Directions for this task: Report every line of the listing below in which the string "security" occurs.

┌────────

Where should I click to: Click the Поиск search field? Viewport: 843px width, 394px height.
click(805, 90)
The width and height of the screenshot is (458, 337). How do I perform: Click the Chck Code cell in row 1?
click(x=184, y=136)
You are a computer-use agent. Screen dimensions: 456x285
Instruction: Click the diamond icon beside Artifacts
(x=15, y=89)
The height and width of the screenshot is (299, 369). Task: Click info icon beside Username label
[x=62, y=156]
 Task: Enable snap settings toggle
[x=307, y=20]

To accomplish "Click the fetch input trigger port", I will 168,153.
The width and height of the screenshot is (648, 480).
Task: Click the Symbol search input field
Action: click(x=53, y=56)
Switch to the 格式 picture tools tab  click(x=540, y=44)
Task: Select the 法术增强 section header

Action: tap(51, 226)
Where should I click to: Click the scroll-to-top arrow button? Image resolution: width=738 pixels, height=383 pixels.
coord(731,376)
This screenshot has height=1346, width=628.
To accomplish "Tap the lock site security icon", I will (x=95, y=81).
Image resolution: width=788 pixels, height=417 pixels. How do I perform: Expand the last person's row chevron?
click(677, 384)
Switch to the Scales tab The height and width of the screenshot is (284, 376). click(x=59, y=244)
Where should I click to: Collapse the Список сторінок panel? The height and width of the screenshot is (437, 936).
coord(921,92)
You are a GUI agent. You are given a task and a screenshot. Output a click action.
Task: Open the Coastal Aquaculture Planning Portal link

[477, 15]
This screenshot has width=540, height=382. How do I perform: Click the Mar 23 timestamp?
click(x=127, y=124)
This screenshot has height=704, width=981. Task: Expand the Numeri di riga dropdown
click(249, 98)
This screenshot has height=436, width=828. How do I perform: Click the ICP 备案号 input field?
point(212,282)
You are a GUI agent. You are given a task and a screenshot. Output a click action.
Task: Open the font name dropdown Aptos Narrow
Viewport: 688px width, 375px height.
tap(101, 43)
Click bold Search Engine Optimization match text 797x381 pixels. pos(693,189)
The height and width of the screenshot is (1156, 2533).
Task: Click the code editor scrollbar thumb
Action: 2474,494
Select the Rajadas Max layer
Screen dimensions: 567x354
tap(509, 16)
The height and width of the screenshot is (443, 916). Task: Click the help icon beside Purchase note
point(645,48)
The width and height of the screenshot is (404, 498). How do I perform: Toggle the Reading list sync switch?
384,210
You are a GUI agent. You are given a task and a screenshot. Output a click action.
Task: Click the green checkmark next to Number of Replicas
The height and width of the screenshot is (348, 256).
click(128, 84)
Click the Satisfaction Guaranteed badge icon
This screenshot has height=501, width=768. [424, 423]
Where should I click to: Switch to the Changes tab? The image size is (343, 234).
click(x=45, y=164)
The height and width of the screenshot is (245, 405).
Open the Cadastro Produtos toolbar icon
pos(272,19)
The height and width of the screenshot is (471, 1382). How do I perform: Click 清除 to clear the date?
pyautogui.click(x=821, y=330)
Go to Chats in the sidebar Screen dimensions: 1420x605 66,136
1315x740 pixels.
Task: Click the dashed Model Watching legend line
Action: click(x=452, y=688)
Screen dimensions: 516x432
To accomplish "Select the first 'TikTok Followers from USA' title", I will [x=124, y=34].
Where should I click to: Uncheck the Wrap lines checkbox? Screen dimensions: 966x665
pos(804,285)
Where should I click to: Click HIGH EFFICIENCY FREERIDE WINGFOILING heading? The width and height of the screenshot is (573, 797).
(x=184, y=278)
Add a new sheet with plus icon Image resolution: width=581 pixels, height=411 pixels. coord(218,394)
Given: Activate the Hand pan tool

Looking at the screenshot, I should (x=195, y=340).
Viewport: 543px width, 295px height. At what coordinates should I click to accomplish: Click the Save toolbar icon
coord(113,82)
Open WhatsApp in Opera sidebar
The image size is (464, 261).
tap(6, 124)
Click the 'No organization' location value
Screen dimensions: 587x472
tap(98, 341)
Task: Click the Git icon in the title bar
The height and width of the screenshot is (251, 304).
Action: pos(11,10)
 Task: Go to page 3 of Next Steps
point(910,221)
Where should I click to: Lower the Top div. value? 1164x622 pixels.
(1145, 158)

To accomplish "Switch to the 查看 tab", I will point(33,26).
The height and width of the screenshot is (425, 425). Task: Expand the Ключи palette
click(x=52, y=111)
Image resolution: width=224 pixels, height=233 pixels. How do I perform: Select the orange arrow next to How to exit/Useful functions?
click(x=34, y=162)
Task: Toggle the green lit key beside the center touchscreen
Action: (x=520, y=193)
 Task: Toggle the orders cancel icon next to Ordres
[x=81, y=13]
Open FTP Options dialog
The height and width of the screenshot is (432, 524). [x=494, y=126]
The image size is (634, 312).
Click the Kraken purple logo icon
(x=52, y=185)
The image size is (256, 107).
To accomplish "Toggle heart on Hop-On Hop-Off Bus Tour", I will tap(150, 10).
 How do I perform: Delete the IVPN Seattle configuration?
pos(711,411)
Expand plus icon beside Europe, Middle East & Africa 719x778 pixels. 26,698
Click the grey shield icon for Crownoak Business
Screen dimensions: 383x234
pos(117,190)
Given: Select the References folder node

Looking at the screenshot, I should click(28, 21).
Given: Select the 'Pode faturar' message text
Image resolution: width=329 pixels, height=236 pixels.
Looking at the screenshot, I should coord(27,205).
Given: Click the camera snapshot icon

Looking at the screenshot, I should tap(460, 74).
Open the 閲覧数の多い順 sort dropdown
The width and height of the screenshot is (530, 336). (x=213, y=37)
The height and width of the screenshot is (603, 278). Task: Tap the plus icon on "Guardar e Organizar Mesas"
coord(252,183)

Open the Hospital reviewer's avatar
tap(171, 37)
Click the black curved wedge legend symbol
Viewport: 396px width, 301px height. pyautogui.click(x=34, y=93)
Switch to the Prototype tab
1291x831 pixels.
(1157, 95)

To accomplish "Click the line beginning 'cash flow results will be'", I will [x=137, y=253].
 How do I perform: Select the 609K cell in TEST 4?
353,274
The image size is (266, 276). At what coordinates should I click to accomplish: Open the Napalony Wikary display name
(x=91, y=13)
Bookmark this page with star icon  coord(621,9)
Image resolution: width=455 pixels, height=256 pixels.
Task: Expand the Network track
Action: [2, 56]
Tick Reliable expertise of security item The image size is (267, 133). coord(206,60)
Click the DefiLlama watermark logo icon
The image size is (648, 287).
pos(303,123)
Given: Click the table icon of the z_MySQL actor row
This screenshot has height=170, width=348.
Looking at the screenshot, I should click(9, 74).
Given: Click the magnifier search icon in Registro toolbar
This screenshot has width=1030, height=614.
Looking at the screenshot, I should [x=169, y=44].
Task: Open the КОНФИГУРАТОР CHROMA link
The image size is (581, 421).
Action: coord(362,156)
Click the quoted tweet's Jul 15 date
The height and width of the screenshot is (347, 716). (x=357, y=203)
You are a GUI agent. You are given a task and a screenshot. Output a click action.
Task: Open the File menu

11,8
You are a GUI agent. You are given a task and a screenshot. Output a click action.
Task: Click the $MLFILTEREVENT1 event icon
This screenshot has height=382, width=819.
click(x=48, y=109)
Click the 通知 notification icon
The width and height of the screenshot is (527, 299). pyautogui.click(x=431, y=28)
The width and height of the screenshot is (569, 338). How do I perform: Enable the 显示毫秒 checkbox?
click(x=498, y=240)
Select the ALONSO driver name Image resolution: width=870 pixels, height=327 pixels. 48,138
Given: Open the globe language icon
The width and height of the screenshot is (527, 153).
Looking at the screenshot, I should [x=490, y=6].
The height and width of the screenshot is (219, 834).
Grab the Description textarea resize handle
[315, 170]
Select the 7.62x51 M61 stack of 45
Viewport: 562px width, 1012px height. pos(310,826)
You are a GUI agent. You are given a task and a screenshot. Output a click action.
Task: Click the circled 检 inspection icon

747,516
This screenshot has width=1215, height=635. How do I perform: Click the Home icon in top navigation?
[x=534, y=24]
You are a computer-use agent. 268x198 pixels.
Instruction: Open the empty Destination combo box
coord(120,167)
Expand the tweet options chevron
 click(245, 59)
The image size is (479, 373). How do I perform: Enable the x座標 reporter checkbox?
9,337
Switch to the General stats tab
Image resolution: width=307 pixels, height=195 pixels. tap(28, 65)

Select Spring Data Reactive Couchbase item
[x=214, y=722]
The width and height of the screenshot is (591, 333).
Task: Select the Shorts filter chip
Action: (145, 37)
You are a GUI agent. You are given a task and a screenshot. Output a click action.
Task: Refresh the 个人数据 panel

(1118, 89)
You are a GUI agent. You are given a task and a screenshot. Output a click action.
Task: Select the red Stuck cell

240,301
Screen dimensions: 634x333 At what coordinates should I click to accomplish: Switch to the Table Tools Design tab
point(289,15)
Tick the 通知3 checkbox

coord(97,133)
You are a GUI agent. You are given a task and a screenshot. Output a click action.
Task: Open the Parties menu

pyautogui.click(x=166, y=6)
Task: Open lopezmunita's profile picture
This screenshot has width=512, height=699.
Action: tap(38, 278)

└────────

Response box:
To accomplish "Tap the lock site security icon", I will (x=95, y=81).
Tick Reliable expertise of security item The image size is (267, 133). coord(206,60)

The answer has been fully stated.